"Ironically, among the four stages, the compiler (translation to assembly) is the most approachable one for an AI to build. It is mostly about pattern matching and rule application: take C constructs and map them to assembly patterns.
The assembler is harder than it looks. It needs to know the exact binary encoding of every instruction for the target architecture. x86-64 alone has thousands of instruction variants with complex encoding rules (REX prefixes, ModR/M bytes, SIB bytes, displacement sizes). Getting even one bit wrong means the CPU will do something completely unexpected.
The linker is arguably the hardest. It has to handle relocations, symbol resolution across multiple object files, different section types, position-independent code, thread-local storage, dynamic linking and format-specific details of ELF binaries. The Linux kernel linker script alone is hundreds of lines of layout directives that the linker must get exactly right."

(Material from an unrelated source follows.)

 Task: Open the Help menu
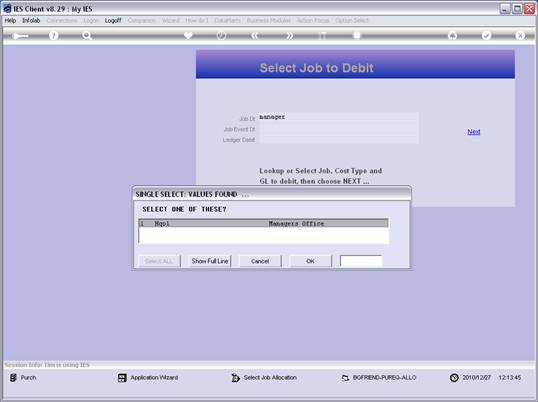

I worked on compilers, assemblers and linkers and this is almost exactly backwards
Claude one-shot a basic x86 assembler + linker for me. Missing lots of instructions, yes, but that is a matter of filling in tables of data mechanically.
Supporting linker scripts is marginally harder, but having manually written compilers before, my experience is the exact opposite of yours.
I am inclined to agree with you... but, did CC produce a working linker as well as a working compiler?
I thought it was just the compiler that Anthropic produced.
Exactly this. Linker is threading given blocks together with fixups for position-independent code - this can be called rule application. Assembler is pattern matching.
This explanation confused me too:
If each iteration is X percent slower, then a billion iterations will also be X percent slower. I wonder what is actually going on.